John Blanchette: Jay Hillock, Bruce Wilson return to Gonzaga for look at amazing transformation
About 15 months ago, on yet another late night on the road – New Orleans this time – Jay Hillock pushed through the glass door of another 7-Eleven manned by another clerk, lonesome, chatty.
The subject of work was broached, and Hillock told the 20-something counterman that he was a pro personnel scout for the Chicago Bulls, his job now for the past 15 years, preceded by shorter stints with the Knicks, Grizzlies, Bullets and Jazz. And before that?
“I was the head coach at Gonzaga,” he told the clerk, who brightened and offered his opinion on the Zags, how they’re really good and “go to the Final Four every other year.”
And Hillock shook his head and smiled – and not because of his new friend being shaky on the facts.
Now into a third decade, Gonzaga basketball is hardly regarded as a phenomenon anymore.
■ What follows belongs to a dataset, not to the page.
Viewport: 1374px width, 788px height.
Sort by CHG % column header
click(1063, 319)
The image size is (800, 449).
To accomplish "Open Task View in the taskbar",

Except to those who lived it before it was.
Two who do – Hillock, the Zags’ head coach from 1981-85, and his lead assistant, Bruce Wilson – will be in the stands Saturday for a rare up-close look when the Bulldogs open West Coast Conference play against Santa Clara. Hillock hasn’t been in McCarthey Athletic Center since the second year it was opened, and this will be Wilson’s first trip to campus in 28 years.
The sense is likely to be more newness than nostalgia because of all the changes.
“I have so much regard for what’s transpired – because I know how hard that job was when we were there,” Wilson said. “But as hard as it was, it was more fun than it was hard.”
Those were the mom-and-pop grocery years of Gonzaga basketball – or maybe the frontier trading post years. Where Zags assistant Tommy Lloyd now crisscrosses the globe recruiting, Hillock and Wilson sometimes slept in their cars. Not only were charter flights a pipe dream, the Zags worried that “the old school bus might not get us up the hill to the airport,” Wilson laughed.
Instead of 7-Eleven clerks reading off your roster to you, the coaches usually had to explain what and where Gonzaga was.
On the other hand, the point guard – kid named John Stockton – ended up in the Naismith Basketball Hall of Fame, one standard the contemporary Zags haven’t matched. Yet.
Nonetheless, Hillock has the hottest of takes when it comes to what Mark Few has built.
“He’s a first-ballot Hall of Famer,” he insisted. “I’m serious. I don’t think Coach K does what he’s done at Gonzaga. I don’t think Roy Williams does it.”
That’s not just rah-rah from an alum. He knows the degree of difficulty.
When Hillock burned out after four years and a 60-50 record at GU, he surfaced as an assistant at Loyola Marymount and was ringside for the shoot-’em-up circus featuring Hank Gathers and Bo Kimble, and presided over by Paul Westhead. That included the galvanizing 1990 events that saw Gathers collapse and die during a second-round game at the WCC Tournament and the Lions embark on a storybook NCAA run without him that ended in the Elite Eight against eventual national champion UNLV.
“I work for Gar Foreman – he was an assistant at New Mexico State who we beat in the first round,” Hillock recalled. “Gar was outside the trailer where Al McGuire was interviewing (NMSU head coach) Neil McCarthy and Neil says, ‘Well, they lost their best player,’ and – Gar says he’ll never forget this – McGuire tells Neil, ‘You have no chance tomorrow night. It’s going to be an avalanche.’ Neil thought he was crazy.”
But Gathers’ death and graduation gutted the roster and Westhead returned to the NBA. Hillock took the remains to years of 16-15 and 15-13, but that wasn’t going to be enough after the high times. He moved into NBA scouting – and his four successors at LMU had just two winning seasons in the next 16 years.
“We couldn’t sustain it,” he admitted, “but Loyola never knew what it wanted to be.”
Wilson took a different road from Gonzaga – back to his alma mater, little Simpson College of Iowa, where he was head coach for 25 years. Upon retirement, he put in five more as an assistant with the Iowa Energy in what is now called the G-League, the NBA’s development arm.
“One year, Johnny’s son David (Stockton) was in the league with Reno,” Wilson said. “We played them the first game and they got us into ball screen with him. We went under every time and he couldn’t hit a shot.
“We played them again in February and he got 42 on us.”
Those stories and some golden oldies will get told in this weekend of Zag appreciation – for both the old and the new.
“One thing I did much better than Few,” Hillock cracked. “I gave my guys very long spring vacations.”